**WHAT IS BEING ASKED**
Reproduce the lines below as a numbered list, starting at the first line and ending at the line that contains "point(79,26)", both included. Omit any blank lines.

**TASK INPUTS**
---+---

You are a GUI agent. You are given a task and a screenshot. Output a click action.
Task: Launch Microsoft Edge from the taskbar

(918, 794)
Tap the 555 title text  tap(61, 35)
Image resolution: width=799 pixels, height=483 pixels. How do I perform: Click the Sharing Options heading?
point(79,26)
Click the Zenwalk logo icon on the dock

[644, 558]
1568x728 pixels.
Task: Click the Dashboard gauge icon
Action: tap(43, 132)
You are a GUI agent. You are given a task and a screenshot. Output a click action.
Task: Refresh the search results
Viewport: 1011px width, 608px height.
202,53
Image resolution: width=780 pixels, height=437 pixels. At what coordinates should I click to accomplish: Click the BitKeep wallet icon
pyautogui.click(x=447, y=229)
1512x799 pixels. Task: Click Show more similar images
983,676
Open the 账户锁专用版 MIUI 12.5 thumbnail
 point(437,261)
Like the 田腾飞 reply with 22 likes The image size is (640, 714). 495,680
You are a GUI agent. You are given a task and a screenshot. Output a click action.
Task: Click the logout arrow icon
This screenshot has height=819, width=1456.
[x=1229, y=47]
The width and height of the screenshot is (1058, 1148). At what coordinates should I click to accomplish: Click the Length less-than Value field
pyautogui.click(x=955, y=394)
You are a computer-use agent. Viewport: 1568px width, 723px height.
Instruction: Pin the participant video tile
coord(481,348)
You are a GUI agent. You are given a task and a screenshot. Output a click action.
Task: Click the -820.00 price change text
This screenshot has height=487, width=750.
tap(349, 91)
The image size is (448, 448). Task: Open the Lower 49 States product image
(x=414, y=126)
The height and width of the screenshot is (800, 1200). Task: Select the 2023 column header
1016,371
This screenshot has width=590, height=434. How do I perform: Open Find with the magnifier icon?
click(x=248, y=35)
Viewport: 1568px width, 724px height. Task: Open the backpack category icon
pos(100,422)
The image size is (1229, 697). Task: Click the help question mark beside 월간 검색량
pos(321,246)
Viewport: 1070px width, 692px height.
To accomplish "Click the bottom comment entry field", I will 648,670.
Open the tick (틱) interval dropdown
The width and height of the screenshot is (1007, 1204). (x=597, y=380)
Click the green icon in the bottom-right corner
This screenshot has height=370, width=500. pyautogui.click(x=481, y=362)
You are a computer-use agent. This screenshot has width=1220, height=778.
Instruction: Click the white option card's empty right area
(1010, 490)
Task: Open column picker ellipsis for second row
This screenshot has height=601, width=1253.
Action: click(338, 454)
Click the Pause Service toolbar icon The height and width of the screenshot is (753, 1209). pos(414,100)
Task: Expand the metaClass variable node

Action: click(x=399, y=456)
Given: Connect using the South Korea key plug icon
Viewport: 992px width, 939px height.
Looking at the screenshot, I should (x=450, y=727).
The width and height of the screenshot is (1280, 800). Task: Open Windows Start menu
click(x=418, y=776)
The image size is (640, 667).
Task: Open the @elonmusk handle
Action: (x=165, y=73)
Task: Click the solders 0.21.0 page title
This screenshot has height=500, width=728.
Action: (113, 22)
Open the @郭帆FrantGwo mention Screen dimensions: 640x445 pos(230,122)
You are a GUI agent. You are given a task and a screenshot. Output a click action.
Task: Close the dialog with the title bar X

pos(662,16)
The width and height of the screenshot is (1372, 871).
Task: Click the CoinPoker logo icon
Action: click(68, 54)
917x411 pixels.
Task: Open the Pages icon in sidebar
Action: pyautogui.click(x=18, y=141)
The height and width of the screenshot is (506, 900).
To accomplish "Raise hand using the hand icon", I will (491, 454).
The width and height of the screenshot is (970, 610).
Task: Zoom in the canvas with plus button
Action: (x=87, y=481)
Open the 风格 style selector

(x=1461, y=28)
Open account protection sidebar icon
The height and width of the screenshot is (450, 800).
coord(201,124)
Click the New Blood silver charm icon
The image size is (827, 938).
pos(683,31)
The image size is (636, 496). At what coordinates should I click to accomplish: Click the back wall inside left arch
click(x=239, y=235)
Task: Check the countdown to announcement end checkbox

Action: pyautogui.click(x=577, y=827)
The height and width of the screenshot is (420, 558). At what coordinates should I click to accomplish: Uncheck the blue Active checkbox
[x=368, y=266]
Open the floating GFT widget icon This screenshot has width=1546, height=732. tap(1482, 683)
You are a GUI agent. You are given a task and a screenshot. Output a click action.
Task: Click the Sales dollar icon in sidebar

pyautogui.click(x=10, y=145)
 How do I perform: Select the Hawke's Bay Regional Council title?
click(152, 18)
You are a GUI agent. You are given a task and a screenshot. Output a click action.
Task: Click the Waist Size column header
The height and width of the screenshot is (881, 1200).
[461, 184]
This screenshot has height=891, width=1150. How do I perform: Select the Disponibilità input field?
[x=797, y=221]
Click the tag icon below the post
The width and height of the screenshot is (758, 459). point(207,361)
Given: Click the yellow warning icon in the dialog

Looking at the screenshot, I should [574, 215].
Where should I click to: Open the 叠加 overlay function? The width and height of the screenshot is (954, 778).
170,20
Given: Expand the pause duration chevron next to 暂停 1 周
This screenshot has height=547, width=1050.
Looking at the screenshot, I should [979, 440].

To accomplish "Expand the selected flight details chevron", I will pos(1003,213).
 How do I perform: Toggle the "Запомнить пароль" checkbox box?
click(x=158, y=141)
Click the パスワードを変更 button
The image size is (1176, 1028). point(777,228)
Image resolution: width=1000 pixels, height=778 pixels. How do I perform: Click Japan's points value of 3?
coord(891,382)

---+---

**COMPLETED EXERCISE**
1. You are a GUI agent. You are given a task and a screenshot. Output a click action.
2. Task: Launch Microsoft Edge from the taskbar
3. (918, 794)
4. Tap the 555 title text  tap(61, 35)
5. Image resolution: width=799 pixels, height=483 pixels. How do I perform: Click the Sharing Options heading?
6. point(79,26)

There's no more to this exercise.